James M. Stephenson came late to his full-time composing career, having first earned a degree from the New England Conservatory in trumpet performance, and then going on to perform 17 seasons in the Naples Philharmonic in Florida. This path has made his voice truly individual and his life’s work all the more remarkable. Colleagues and friends encouraged his earliest efforts and enthusiasm followed from all directions. As his catalog grew, so did his reputation. That catalog now boasts concertos and sonatas for nearly every instrument, earning him the moniker “The Concerto King” from Chicago Symphony clarinetist John Yeh. The vast majority of those compositions came through commissions by and for major symphony principal players, in Chicago, Boston, New York, Philadelphia, Minnesota, Washington DC, St. Louis, Oregon, Milwaukee, and Dallas, among others. A major break came from the Minnesota Commissioning Club, which led to two works (violin concertos) receiving premieres in 2012—by Jennifer Frautschi with the Minnesota Orchestra under Osmo Vänskä and by Alex Kerr with the Rhode Island Philharmonic under Larry Rachleff. Other international soloists for whom Stephenson has composed include saxophonist Branford Marsalis and trumpeter Rex Richardson, whose concerto has been performed on five continents. With such prolific output, Stephenson’s music is well represented in recordings. Nearly all of his solo brass works (over 50) have been professionally recorded, and in total, his extensive catalog for all instruments can be heard on over 30 CDs.
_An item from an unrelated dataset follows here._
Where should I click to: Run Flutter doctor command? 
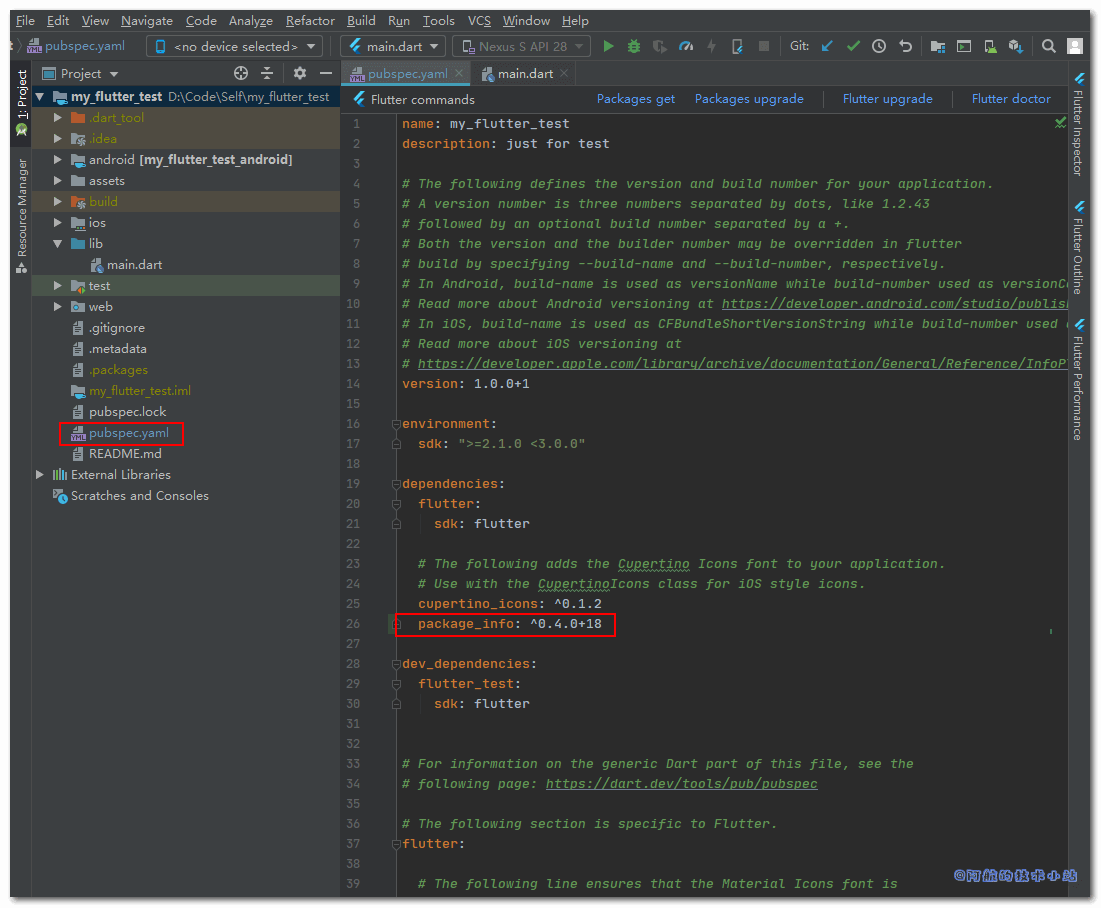coord(1011,99)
James Stephenson is also a highly sought-after arranger and conductor, rounding out his constantly busy schedule. His arrangements have been performed/recorded/broadcast by virtually every major orchestra in the country, including the Boston Pops, Cincinnati Pops, New York Pops and more. On the podium, Stephenson has led orchestras in Chattanooga, Bozeman, Charleston, Ft. Myers, Modesto, and Wyoming, in addition to numerous concert bands. With the Lake Forest Symphony, near his Illinois home, he has not only conducted, but will celebrate his 10th anniversary as Composer-in-Residence during the 2019/20 season.
Jim originally hails from the Greater Chicago area, as does his wife Sally. In 2007 the couple, along with their four children, returned to the region to pursue the life they now share.